Farmer School Hosts First Ever TEDx Event at Miami University

October 2012

Watch the preview above or see them all.

On September 14th, three finance experts and three early childhood development experts from Michigan, NY, Nebraska and California convened at the Farmer School to share their perspectives on one of the most important and highly debated issues facing the country - early childhood education. Students, educators, early childhood specialists, researchers, advocates and health care practitioners from across the tri-state filled the auditorium, excited to be part of TEDx MiamiUniversity. The theme, "The ROI of investing in early childhood education," proved to be all they hoped, and more.

Organizer Dennis Sullivan explained the theme choice, "The scholars are not getting the word out. Answers that are pretty well understood are not making it out into the citizen and political conversation."

Roger L. Jenkins, Dean of the Farmer School and Mitchell P. Rales Chair in Business Leadership, opened the event with an observation, "The TED concept is brilliant in its simplicity - ideas worth sharing. That concept - the tremendous value of collaborative learning - is the foundation upon which the Farmer School is built."

Collaboration was a thread woven throughout the event. TEDx Miami University was a joint effort between the Farmer School and the School of Education, Health, and Society. Student organizers from TEDxXavierUniversity volunteered their support. Educators and financial modelers found common ground.
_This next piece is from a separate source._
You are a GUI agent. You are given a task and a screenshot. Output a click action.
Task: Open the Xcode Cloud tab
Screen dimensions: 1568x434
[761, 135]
Combining two different areas of expertise encouraged audience members to view the issue from two very different perspectives, and created spirited conversation throughout the day. More importantly, that conversation will continue worldwide; within a few weeks, professionally videotaped versions of all six speakers will be available to the public on

Speaker Debora Wisneski, Associate Professor of Early Childhood Education at University of Nebraska- Omaha, concluded, "I had the opportunity to listen and speak with a variety of people who I never would have gotten introduced to. Our conferences would have never crossed; our research would be absolutely separated."